Oscar New Jersey Application Agreement
Member's Signature
I represent that all the information supplied in this application is true and complete. I hereby agree to the Conditions of Enrollment set forth in this Enrollment/Change Request form
CONDITIONS OF ENROLLMENT -- [APPLICANT] ACKNOWLEDGEMENTS AND AGREEMENTS
On behalf of myself and the dependents listed in this Enrollment/Change Request form, I acknowledge that:
I authorize any physician or medical professional, hospital, clinic or other medical care institution, carrier, consumer reporting agency, and any employer to give Oscar Garden State
Insurance Corporation, or any consumer reporting agency acting on behalf of Oscar Garden State Insurance Corporation, information pertaining to employment, other health coverage, and medical advice, treatment or supplies for any physical or mental condition relevant to me or a minor dependent applying for coverage. I agree that this authorization shall be valid for 30 months from the date I sign this Enrollment/Change Request form, unless revoked at an earlier date.

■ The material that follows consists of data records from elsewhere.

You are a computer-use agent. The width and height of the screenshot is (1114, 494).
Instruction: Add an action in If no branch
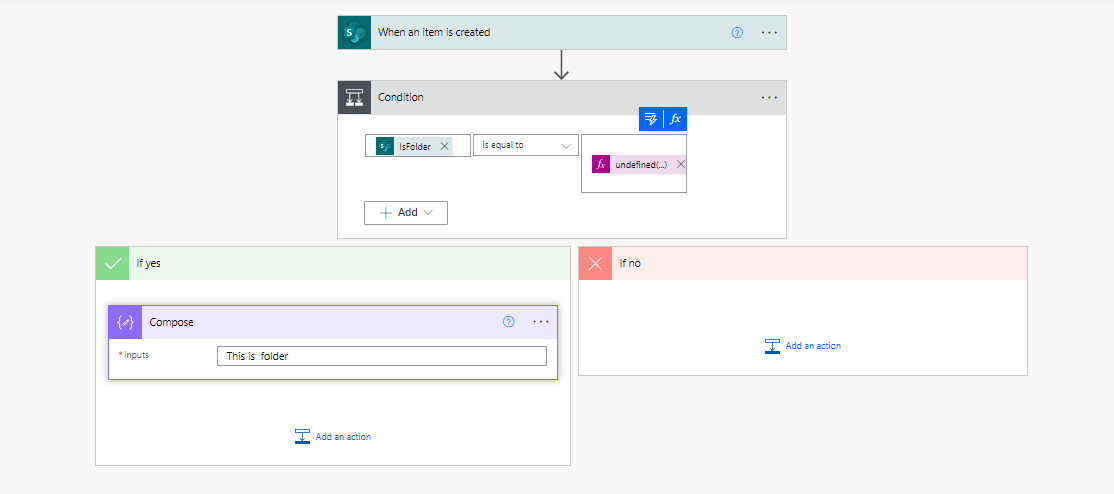click(803, 346)
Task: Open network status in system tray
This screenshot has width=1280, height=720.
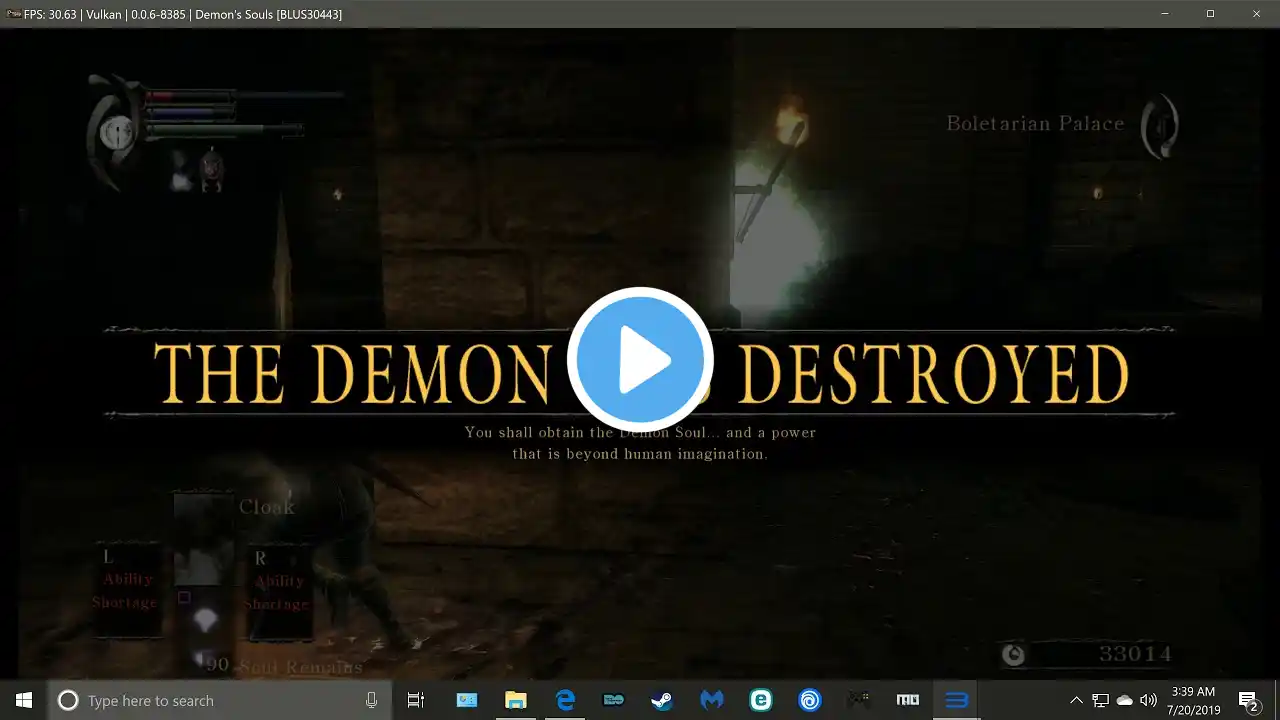Action: [x=1100, y=700]
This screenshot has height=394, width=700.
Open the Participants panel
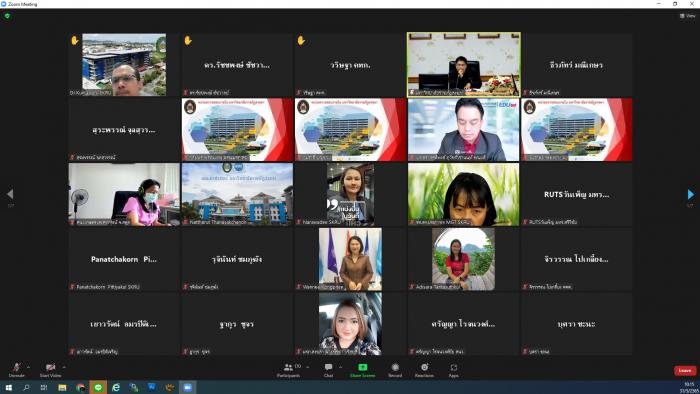[288, 369]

I agree that, if I revoke this authorization before it expires, such revocation shall not affect any action that Oscar Garden State Insurance Corporation has taken in reliance on the authorization.
I understand I may receive a copy of this authorization if I request one.

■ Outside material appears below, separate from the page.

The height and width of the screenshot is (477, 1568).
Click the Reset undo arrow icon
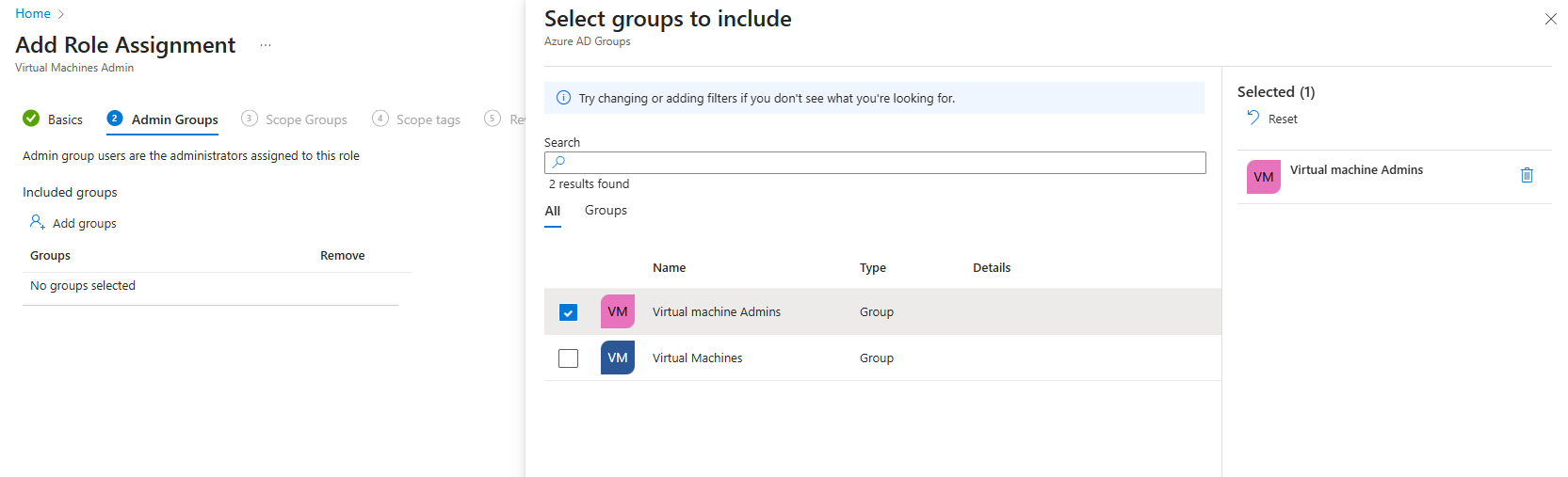pyautogui.click(x=1253, y=118)
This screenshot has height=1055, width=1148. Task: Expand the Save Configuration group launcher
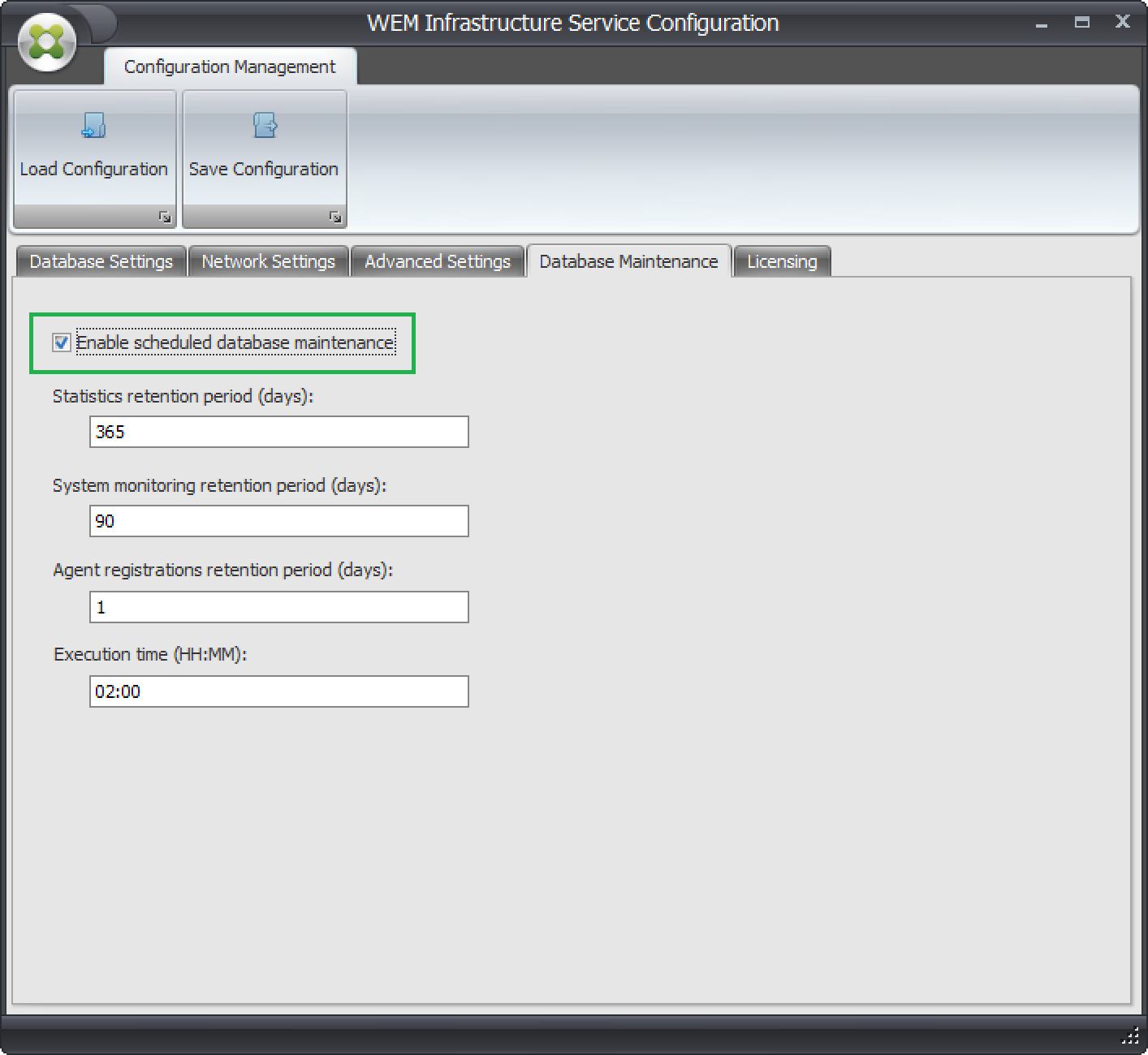[335, 217]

I agree Oscar Garden State Insurance Corporation will provide coverage in accordance with the terms of the contract for the individual policy.
I understand that my enrollment and the enrollment of my listed dependents in Oscar Garden State Insurance Corporation’s individual policy is subject to acceptance by Oscar Garden State
Insurance Corporation's.
I agree that the provision of coverage and benefits is contingent upon payment of premiums and may be terminated in accordance with the terms of the individual policy if premiums are
not paid timely.
MISREPRESENTATIONS
Any person who includes any false or misleading information on a Nongroup Enrollment/Change Request Form is subject to criminal and civil penalties.